Scientists say there are fewer than 340 North Atlantic right whales left on the planet, and their migration pattern along the East Coast brings them in close contact with large ships and potentially deadly collisions.

Among other changes, the new regulations would do away with voluntary speed restrictions for boats, and put mandatory zones in place depending on where the whales are in their migration pattern.

In Massachusetts, the restrictions would be in place from Nov. 1 to May 30. Rep. Buddy Carter, a Georgia Republican, said he introduced a bill to block the new regulations over concerns about his state’s commercial fishing industry.
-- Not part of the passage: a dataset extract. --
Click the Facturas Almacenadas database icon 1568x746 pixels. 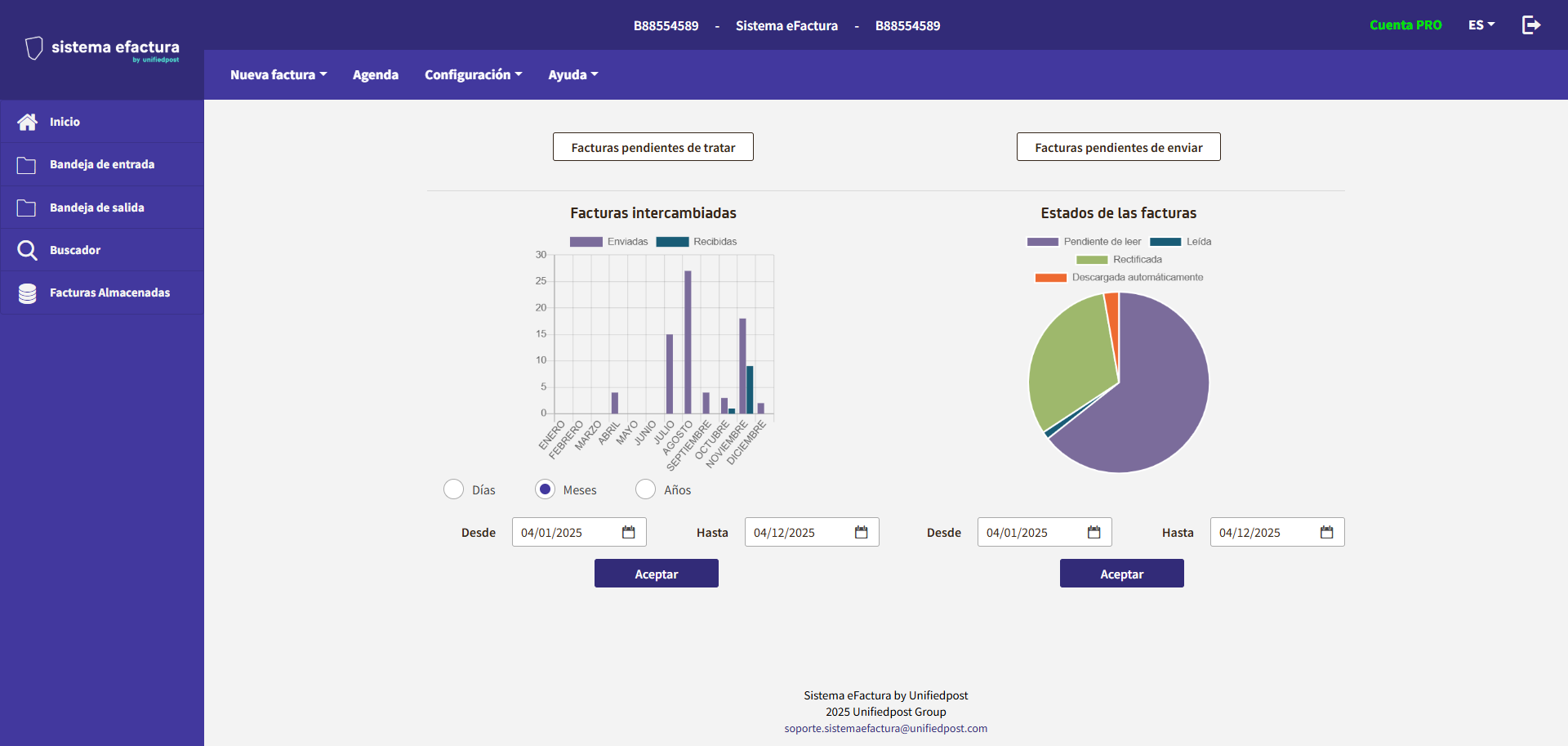27,293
Gib Brogan, campaign director for the nonprofit conservation group Oceana, said the North Atlantic right whale species can’t afford to have any delay in implementing these changes.

“This is a species that is, in the words of the federal government, in steep decline,” Brogan said. “We need to do far more to protect these species, but as one of the lead scientists at the New England Aquarium said, this species will come back if we just stop killing them.”

There have been 13 documented right whale deaths from boat collisions in the past 15 years. Brogan said scientists have estimated if more than one whale is killed each year, the species will be in grave danger.

“If we don’t do enough, then the alternative is watching this species continue to slide towards extinction, and that’s an unacceptable outcome,” Brogan said.

Oceana’s research shows roughly 90% of large boats have failed to comply with the current voluntary speed zones.

Brogan hopes to see the regulations take effect by this fall, when mother whales will give birth off the coasts of South Carolina, Florida and Georgia.

“It was a strong proposal from the government,” Brogan said. “Of course, we have suggestions for other things that could be added, but what the government has proposed will significantly improve the safeguards that are on the water right now. We’re calling on the Biden administration to move forward and finalize these protections for the fall.”